Speaker 1:Well, you're a veteran of this show. Third time that you've done Little Shop. What do you think is the hardest aspect of Little Shop? What do you think is the key to getting it right?
Speaker 2:I think it's definitely the marriage Between camp and reality. Yes, this is a wild show that we're talking about, but these are true feelings and intentions and, you know, the love is there, the wants are there, the greed is there, but it's also a giant plant, and you know Aliens and the music, but I definitely think it's the. It's the marriage between writing the line of reality versus bizarro world that the story takes place in well, mark ivy.
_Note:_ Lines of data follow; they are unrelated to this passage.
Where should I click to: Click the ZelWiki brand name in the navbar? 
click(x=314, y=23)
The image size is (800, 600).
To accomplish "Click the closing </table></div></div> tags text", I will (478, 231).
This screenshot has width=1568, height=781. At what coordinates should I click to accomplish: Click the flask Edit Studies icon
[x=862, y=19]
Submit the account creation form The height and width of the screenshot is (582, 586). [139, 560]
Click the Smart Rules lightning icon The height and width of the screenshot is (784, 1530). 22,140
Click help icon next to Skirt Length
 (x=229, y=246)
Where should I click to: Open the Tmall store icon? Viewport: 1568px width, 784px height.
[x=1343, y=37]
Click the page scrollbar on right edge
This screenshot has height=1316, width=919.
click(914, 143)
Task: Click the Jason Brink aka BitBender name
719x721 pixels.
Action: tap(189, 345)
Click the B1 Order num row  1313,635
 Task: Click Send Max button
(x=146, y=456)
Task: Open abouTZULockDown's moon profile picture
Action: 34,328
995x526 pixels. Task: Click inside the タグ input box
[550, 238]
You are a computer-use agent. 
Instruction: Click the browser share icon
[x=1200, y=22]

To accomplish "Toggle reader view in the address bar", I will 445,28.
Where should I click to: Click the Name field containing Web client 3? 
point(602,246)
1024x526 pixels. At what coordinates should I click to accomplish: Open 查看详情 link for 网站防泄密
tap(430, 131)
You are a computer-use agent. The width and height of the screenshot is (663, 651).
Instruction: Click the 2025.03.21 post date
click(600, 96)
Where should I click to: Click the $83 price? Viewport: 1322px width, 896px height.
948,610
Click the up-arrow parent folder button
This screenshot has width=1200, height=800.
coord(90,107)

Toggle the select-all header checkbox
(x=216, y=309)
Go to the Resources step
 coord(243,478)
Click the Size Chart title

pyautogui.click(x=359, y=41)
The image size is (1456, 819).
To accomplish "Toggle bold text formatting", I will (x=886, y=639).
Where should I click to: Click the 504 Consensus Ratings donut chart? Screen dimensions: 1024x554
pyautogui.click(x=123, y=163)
Speaker 1:This is the show that I've been most excited about from tuts for this season. When they announced it, I was just like just squeal and my inner geek went crazy. So theater under the stars, little shop of horrors running, appropriately enough, october 22nd through november 3rd, right there in the halloween slot which is wonderful. I cannot recommend it enough, of course. I've seen you in it several times. I'm going to be so excited to see you playing mr mushnik this time yeah which is gonna be wild. There'll be new experience for me because I'm so.
Speaker 2:Your seymour is so ingrained into my brain I play a good mr daddy, as seymour calls me, does he really? Oh, the actor does yeah, it's not in the script right?
Speaker 1:no, it's in the script.
Speaker 2:Oh, don't you. How did I forget?
Speaker 1:this a little, all right well, maybe that'll be your new nickname from now on.
Speaker 2:So there you go exactly your character, actor name thank you so much thank you brett.